### ASSIGNMENT
The lines from the start of the records below through the line containing "Given: Expand the" are to be copied exactly, both ends included, with nothing added.
╭─ GIVEN DATA
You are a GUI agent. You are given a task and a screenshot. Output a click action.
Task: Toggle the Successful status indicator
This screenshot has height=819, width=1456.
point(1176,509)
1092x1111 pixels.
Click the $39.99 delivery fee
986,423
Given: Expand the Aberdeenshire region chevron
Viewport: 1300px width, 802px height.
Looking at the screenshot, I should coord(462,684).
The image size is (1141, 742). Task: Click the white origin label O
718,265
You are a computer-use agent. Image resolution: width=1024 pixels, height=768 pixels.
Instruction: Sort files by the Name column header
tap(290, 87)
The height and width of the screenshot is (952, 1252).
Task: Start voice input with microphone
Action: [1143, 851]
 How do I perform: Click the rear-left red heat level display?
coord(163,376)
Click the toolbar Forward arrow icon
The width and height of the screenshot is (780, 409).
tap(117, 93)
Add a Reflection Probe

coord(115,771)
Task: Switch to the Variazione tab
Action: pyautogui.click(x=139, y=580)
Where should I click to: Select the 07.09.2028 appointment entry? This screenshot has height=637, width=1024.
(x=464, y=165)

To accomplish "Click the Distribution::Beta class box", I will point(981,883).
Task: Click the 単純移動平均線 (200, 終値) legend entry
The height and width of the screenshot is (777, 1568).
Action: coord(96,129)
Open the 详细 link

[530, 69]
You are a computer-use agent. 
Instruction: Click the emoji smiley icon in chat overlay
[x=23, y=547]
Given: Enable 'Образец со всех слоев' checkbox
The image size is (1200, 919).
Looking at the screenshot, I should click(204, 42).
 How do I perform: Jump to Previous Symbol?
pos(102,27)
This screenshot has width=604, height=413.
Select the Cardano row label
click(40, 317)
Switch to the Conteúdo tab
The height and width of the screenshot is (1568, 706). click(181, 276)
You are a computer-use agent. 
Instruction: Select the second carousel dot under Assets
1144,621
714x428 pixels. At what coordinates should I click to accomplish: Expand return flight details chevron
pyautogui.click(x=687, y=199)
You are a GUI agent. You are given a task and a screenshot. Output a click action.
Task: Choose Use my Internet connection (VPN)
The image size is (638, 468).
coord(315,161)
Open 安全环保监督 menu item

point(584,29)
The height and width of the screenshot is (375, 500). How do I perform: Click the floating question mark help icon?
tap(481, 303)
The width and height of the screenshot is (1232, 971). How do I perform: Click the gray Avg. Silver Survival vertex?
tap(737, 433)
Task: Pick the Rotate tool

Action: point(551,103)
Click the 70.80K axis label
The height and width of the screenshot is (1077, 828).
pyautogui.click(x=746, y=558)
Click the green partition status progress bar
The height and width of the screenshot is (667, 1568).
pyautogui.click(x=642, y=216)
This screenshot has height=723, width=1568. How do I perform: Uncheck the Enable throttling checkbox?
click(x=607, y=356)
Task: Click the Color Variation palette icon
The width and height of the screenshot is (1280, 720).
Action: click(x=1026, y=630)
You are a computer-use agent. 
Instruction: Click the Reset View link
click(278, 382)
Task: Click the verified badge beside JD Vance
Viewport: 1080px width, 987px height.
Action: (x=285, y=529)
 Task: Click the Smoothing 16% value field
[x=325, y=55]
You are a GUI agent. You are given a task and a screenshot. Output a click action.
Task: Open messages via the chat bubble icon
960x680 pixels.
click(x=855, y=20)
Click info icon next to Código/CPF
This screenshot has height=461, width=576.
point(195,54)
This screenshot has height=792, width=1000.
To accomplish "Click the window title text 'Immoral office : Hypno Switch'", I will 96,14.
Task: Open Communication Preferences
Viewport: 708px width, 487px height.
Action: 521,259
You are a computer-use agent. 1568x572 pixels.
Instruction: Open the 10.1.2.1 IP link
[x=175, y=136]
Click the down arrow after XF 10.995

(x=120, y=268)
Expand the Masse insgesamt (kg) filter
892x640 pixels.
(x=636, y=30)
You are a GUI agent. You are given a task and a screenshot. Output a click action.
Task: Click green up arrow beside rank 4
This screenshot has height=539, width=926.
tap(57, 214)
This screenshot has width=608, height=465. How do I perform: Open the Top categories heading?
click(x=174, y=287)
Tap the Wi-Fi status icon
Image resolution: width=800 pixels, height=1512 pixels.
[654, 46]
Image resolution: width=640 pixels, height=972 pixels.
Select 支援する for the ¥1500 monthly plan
╰─
### RESULT OF THE TASK
You are a GUI agent. You are given a task and a screenshot. Output a click action.
Task: Toggle the Successful status indicator
This screenshot has height=819, width=1456.
point(1176,509)
1092x1111 pixels.
Click the $39.99 delivery fee
986,423
Given: Expand the Aberdeenshire region chevron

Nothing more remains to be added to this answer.